Could use-dependent plasticity by motor imagery practice occur at the spinal level as well? Recent evidence revealed the presence of a subliminal voluntary drive going along the corticospinal tract during motor imagery34. This voluntary drive reaches the spinal level without activating alpha-motoneurons but modulates the excitability of spinal low-threshold pre-synaptic interneurons. The repetition of imagined movements has been hypothesized to increase the excitability at the Ia afferent-motoneuron junction by decreasing the basal inhibitory level18. However, whilst action observation also induces use-dependent plasticity6, it was shown to induce reversed spinal modulations in comparison to motor imagery and actual execution. The amplitude of H-reflex in finger flexor muscles, agonist of the action, decreased during observation of hand closing, and vice versa35. Furthermore, the metabolic activity in the spinal cord of monkeys observing reach-to-grasp movements was reduced, likely to suppress the descending motor output36. While it seems unlikely that use-dependent plasticity takes place at the spinal level after motor imagery training, further studies may challenge this hypothesis.

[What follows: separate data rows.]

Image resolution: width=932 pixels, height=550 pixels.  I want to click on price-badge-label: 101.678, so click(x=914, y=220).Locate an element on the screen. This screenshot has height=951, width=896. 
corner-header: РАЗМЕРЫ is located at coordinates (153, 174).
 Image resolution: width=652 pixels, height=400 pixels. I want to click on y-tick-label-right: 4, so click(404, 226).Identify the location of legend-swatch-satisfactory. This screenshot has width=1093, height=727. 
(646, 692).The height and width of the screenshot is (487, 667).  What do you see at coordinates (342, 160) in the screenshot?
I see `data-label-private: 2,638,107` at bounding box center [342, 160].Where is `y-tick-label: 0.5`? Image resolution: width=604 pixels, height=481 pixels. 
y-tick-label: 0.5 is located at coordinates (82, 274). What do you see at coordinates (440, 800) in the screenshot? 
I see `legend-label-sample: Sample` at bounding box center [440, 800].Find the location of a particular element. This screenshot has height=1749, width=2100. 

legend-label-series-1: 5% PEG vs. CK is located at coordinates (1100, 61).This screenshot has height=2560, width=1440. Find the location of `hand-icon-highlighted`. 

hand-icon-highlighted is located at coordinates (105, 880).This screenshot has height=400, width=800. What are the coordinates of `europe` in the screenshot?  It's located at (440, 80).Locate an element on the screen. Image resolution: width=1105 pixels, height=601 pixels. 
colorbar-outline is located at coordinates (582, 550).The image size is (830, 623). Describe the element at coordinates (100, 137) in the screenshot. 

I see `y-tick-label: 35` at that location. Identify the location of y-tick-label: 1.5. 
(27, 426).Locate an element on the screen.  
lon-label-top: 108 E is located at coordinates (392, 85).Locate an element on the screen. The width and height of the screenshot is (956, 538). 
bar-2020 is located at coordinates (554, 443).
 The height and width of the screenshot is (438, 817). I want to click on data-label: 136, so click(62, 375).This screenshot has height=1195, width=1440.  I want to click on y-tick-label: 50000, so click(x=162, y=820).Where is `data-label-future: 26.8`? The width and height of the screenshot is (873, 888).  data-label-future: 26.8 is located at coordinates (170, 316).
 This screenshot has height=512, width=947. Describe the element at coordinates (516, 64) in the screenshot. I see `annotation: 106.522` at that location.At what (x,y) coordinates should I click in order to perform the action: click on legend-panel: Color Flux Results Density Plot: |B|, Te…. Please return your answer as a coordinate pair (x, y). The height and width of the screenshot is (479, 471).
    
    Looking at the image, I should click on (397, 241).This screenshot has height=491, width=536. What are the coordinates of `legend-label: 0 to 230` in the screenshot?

In conclusion, the current study revealed that an acute session of motor imagery practice induced use-dependent plasticity and this phenomenon is driven by an increase of corticospinal excitability in the agonist muscle. This finding expands previous behavioral studies that showed motor performance improvement after mental training and unmasks the underlying neural mechanisms. The key implication of this study considers that the presence of movement-related sensory feedback, as during actual execution and action observation, is not a prerequisite to induce such plasticity. In this way, modulating neural and behavioral components of the movement with motor imagery training may have high potential for motor rehabilitation.